I’ve had to learn this lesson the hard way in my own life. There were years when I felt completely powerless over my weight and my hormones, my people-pleasing tendencies. I’d vent to friends and they’d say all the right things: “You’re doing your best,” “It’s just part of being a woman,” “Be kinder to yourself.” And those words felt like a soft blanket. But they also kept me exactly where I was. It wasn’t until someone I trusted looked at me and said, “Heidi, you’re diet is causing you to be malnourished, and someone else told me my hormones were in a freefall.  Both of those people reminded me that “ Hey you are the only person that can change that” No one else is coming to do it for you,” that I finally stood up and started making real changes. I changed how I ate and I got very serious about regulating my hormones with hrt.  I also looked at other places where I was playing the victim like people pleasing, which caused me to change how I said “no.” I changed how I showed up for myself. And suddenly I wasn’t a victim to my diet, hormones or anyone else’s expectations. I was the author again.

That’s the quiet revolution I want for all of us.

But how do we do it?

First, catch yourself when you’re about to soften the truth to keep the peace. Next time your best friend complains about the same situation for the tenth time, try saying something like: “I’m here for you no matter what, and I also believe you have everything inside you to shift this. What’s one small step that feels doable this week?” You’re not scolding. You’re reminding her she’s capable.

Second, when you’re the one feeling stuck, ask yourself: “If I truly believed the power was in my hands, what would I do differently today?” Not tomorrow when life is easier. Not when the kids are grown or the money is better or the stars align. Today. Even if the step is tiny. Because tiny steps taken by someone who remembers they have power add up to a completely different life.

Third—and this one’s important—pair truth with tenderness. The goal is never to make someone feel small. The goal is to make them feel seen and strong. So lead with love: “I’m telling you this because I believe in you. I see how much you’re capable of. And I’m right here cheering you on while you step into that power.”

I know this isn’t the easy path. It’s so much simpler to just nod and say “that sucks” and hand over another glass of wine. But easy kindness is often just fear wearing a smile. Real kindness risks the conversation getting awkward for ten seconds so the other person can feel free for the next ten years.

To the person listening who’s been carrying a diagnosis, a broken marriage, a mountain of debt, or that quiet voice that says “this is just how it is for me”—I want you to hear me clearly: I’m not saying it’s easy. I’m not saying it’s fair. I’m saying the door to something better is unlocked, and you’re the one holding the key. That’s not blame. That’s the most beautiful gift I could ever hand you.
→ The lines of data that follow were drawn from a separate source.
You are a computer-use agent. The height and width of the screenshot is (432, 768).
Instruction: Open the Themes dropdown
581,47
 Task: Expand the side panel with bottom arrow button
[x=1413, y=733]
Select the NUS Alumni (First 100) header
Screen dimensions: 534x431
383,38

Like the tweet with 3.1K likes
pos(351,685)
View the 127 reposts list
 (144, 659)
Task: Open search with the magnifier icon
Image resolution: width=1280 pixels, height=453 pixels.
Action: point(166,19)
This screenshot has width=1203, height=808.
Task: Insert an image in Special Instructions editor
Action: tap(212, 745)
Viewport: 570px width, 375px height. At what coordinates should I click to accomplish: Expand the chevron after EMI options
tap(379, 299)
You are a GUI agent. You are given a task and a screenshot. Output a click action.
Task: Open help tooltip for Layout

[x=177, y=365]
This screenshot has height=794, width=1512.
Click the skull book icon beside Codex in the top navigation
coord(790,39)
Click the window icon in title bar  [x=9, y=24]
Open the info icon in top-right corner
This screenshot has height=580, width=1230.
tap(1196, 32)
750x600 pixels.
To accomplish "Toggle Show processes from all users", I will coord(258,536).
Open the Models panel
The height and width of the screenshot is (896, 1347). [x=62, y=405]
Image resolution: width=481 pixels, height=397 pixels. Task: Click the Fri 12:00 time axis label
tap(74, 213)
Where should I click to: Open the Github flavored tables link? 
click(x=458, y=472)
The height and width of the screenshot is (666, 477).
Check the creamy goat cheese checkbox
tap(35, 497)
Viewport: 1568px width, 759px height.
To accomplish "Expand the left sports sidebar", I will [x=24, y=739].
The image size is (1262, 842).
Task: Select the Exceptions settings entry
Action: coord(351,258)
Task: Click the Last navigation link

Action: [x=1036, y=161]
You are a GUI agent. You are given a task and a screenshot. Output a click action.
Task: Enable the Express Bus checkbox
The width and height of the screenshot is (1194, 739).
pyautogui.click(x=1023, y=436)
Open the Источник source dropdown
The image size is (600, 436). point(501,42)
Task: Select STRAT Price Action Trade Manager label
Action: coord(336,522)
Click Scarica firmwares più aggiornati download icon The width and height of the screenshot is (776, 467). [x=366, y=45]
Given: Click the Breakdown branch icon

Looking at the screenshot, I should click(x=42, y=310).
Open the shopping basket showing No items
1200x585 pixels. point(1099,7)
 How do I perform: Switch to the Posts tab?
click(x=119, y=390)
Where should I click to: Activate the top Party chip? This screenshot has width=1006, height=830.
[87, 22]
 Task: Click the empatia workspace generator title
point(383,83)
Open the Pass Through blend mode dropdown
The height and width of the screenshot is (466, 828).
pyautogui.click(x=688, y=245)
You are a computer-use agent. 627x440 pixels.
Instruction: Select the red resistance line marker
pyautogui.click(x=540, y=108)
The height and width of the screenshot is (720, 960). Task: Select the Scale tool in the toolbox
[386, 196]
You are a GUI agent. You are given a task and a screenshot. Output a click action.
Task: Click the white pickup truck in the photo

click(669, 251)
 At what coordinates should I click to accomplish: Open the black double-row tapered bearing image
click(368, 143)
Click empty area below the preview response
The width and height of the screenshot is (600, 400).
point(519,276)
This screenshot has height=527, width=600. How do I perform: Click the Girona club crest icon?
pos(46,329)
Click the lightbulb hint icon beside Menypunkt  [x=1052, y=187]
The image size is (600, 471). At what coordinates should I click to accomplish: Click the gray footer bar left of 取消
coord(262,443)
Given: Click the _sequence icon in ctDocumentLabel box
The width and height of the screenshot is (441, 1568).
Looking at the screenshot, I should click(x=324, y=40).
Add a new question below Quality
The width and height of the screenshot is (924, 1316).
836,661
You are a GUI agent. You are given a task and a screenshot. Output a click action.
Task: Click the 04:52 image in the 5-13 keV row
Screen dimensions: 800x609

Pam, if you’re listening—and I have a feeling one day you might be—I love you. I’m still here. And I still believe with every fiber of my being that your health, your joy, your future is in your hands. And that belief is how I love you best.

My challenge to you this week is to Look at one area where you’ve been feeling powerless. Write down one small thing that is within your control. Then do it.  And maybe, Tell someone you love the truth they need to hear, wrapped in kindness. And then come back and tell me how it felt. Because I read every single message you send, and your stories encourage me to keep showing up here week after week.

You are not stuck.

You are not broken.

You are not powerless.

You are the hero of your own story, and I’m so honored to walk beside you while you remember that.

Until next time, keep choosing the kind of kindness that sets people free—including yourself.

I love you guys, I’ll talk to you in a few days!